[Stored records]
-----
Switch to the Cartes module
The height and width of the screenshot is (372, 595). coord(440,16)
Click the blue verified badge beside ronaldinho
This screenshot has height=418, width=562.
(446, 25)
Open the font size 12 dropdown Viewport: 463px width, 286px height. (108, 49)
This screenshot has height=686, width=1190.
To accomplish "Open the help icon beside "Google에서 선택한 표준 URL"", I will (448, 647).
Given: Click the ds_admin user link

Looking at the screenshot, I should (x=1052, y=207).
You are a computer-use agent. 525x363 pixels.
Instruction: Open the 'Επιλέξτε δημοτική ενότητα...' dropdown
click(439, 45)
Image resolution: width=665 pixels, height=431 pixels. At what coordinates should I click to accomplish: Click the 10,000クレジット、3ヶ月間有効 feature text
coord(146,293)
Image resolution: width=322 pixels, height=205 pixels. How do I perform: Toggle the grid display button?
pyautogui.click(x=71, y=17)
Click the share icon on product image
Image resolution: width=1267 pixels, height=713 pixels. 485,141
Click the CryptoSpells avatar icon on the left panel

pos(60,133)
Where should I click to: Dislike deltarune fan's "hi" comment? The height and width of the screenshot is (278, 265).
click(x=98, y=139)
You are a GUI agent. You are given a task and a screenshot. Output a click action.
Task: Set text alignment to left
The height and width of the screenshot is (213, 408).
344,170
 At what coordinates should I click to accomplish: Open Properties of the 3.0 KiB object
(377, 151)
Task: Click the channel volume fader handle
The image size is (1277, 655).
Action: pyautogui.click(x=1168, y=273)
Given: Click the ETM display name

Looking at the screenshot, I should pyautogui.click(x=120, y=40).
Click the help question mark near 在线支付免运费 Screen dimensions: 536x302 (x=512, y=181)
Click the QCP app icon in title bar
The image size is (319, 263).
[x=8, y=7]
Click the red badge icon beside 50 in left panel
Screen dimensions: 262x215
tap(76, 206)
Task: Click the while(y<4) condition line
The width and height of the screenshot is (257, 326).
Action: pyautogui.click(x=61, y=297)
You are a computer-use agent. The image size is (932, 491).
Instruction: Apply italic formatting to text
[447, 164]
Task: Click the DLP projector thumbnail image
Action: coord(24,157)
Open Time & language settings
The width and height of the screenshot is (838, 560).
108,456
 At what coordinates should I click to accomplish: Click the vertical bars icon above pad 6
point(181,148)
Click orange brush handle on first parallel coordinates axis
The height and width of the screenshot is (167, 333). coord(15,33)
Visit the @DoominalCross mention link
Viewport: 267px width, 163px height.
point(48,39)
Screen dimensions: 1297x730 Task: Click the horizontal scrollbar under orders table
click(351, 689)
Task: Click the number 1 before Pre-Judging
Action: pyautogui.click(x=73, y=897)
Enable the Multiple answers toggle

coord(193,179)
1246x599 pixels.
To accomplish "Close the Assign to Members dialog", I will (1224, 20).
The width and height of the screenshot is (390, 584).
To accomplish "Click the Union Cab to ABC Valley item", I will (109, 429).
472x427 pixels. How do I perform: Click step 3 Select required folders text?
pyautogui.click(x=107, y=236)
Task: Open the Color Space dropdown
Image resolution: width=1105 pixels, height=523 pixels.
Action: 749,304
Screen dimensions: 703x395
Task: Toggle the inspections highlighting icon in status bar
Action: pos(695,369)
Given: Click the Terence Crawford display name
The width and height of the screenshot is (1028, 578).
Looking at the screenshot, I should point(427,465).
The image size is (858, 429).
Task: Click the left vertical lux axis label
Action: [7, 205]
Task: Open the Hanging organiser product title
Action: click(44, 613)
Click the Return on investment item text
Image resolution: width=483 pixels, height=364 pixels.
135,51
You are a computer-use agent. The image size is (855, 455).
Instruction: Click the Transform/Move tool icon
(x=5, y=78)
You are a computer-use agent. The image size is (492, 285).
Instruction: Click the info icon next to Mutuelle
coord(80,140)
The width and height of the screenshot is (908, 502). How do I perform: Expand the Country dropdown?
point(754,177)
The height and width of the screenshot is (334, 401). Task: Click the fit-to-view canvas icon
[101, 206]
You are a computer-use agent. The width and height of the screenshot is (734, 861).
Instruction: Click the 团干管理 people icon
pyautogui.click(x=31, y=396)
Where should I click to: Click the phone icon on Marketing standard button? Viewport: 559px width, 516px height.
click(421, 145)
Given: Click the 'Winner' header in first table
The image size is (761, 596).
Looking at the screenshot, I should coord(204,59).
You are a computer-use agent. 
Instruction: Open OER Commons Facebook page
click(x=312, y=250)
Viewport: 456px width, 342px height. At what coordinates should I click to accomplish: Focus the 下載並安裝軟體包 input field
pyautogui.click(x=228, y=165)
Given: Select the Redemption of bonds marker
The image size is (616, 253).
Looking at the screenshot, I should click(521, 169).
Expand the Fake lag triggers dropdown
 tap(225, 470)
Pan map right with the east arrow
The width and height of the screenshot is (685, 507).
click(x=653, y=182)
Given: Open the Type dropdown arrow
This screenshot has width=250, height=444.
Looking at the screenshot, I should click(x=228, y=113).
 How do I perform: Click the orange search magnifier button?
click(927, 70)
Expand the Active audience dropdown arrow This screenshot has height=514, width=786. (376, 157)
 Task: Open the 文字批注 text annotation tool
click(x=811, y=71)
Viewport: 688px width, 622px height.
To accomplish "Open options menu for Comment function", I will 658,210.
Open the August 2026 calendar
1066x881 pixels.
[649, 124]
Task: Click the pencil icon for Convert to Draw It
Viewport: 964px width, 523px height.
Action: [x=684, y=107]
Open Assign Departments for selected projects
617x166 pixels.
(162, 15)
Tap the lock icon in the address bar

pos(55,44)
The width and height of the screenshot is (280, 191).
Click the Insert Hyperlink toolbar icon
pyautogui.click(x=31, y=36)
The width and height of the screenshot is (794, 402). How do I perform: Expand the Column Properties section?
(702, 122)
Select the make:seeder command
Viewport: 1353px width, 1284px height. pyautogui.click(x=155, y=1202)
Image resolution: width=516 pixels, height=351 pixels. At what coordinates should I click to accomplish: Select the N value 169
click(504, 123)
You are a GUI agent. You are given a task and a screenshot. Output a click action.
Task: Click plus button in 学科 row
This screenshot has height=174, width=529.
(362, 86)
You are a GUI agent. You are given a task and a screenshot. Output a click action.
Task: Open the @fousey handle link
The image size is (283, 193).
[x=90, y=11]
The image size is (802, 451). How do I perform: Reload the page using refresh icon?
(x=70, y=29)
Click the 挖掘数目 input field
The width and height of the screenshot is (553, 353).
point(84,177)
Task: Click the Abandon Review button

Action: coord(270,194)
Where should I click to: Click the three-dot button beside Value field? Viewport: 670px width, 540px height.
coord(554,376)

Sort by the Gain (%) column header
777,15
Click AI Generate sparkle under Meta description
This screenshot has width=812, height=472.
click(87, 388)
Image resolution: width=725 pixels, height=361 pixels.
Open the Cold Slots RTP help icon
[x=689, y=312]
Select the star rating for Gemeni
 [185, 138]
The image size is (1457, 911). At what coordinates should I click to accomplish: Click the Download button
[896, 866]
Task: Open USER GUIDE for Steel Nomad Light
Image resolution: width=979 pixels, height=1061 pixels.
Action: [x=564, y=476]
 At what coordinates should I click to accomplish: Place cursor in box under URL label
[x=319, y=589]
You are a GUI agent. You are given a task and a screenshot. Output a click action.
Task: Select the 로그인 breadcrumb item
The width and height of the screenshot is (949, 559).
-----
▸ **TASK ITEM**
Pull every line containing "computer" from the entries above and copy it.

▸ **SOLUTION FOR THIS PROBLEM**
You are a computer-use agent. 525x363 pixels.
You are a computer-use agent. The image size is (932, 491).
You are a computer-use agent. The image size is (855, 455).
You are a computer-use agent. The image size is (492, 285).
You are a computer-use agent. The width and height of the screenshot is (734, 861).
You are a computer-use agent. 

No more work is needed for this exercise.